Die FDP Saar hält die von Bundeslandwirtschaftsministerin Klöckner geplante Reduktion regulärer Lebensmittelkontrollen zu Gunsten einer stärkeren Kontrolle auffälliger Betriebe für den falschen Weg. Stattdessen fordern die Liberalen mehr Kontrolleure und eine stärkere Vernetzung der Behörden auch über Landesgrenzen.

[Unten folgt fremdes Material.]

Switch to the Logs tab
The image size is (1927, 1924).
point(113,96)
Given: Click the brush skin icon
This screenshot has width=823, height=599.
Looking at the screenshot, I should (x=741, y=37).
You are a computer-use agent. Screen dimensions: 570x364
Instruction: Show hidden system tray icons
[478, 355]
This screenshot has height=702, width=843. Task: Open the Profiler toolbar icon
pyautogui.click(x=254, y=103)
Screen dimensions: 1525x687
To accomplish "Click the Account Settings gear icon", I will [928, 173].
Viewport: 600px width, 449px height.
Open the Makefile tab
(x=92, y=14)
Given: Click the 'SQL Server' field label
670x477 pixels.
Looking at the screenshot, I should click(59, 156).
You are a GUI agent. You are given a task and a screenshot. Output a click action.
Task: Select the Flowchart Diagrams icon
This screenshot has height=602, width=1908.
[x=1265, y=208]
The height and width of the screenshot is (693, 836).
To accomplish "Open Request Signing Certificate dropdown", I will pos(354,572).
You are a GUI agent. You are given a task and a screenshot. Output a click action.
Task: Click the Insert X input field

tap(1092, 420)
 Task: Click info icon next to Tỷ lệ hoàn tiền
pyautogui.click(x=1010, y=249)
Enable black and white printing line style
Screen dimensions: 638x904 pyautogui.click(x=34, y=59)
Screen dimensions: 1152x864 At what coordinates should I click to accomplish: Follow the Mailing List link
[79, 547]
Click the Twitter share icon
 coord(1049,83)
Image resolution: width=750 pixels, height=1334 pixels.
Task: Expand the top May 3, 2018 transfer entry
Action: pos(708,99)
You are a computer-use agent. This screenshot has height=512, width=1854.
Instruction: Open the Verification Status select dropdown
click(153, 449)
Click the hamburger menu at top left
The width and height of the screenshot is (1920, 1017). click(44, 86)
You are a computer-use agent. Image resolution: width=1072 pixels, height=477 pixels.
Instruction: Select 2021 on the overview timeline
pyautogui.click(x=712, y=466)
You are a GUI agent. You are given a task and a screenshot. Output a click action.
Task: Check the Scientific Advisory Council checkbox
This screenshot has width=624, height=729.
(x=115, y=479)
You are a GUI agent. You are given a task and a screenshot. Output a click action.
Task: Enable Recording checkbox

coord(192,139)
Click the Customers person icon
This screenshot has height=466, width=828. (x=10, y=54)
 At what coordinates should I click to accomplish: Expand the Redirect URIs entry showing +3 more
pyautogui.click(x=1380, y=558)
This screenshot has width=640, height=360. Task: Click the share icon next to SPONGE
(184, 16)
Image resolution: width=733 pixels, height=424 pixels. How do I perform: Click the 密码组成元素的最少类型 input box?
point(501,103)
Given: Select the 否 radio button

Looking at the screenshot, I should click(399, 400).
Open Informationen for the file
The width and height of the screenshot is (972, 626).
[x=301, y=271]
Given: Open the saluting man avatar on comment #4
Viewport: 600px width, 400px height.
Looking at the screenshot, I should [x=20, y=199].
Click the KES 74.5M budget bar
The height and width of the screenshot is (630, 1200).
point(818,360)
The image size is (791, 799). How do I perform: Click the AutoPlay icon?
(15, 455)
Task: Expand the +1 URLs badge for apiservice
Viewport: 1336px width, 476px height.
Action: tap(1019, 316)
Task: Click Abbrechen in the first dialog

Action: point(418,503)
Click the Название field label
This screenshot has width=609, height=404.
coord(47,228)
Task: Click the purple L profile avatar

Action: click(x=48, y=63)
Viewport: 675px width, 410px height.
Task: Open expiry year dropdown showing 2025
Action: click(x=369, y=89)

Dazu die landwirtschaftspolitische Sprecherin Angelika Hießerich-Peter:

„ Die Zahl der Kontrollen zu reduzieren ist völlig kontraproduktiv. Missstände können nur entdeckt werden, wenn flächendeckend kontrolliert wird. Es ist zwar grundsätzlich richtig, sich verstärkt auf die Überwachung schwarzer Schafe zu konzentrieren und die Zahl der Routinekontrollen in einem für die Betriebe hinnehmbaren Rahmen zu halten, aber das System der anlasslosen Kontrollen darf dadurch nicht ersetzt werden. Die Länder müssen mit Hilfe des Bundes in die Lage versetzt werden, ein möglichst umfangreiches Kontrollsystem zu etablieren. Hierfür braucht es bedeutend mehr Personal und eine stärkere Vernetzung der Behörden auch über Landesgrenzen hinweg. Eine Verlängerung der Kontrollintervalle wird keinen einzigen Missstand beheben“.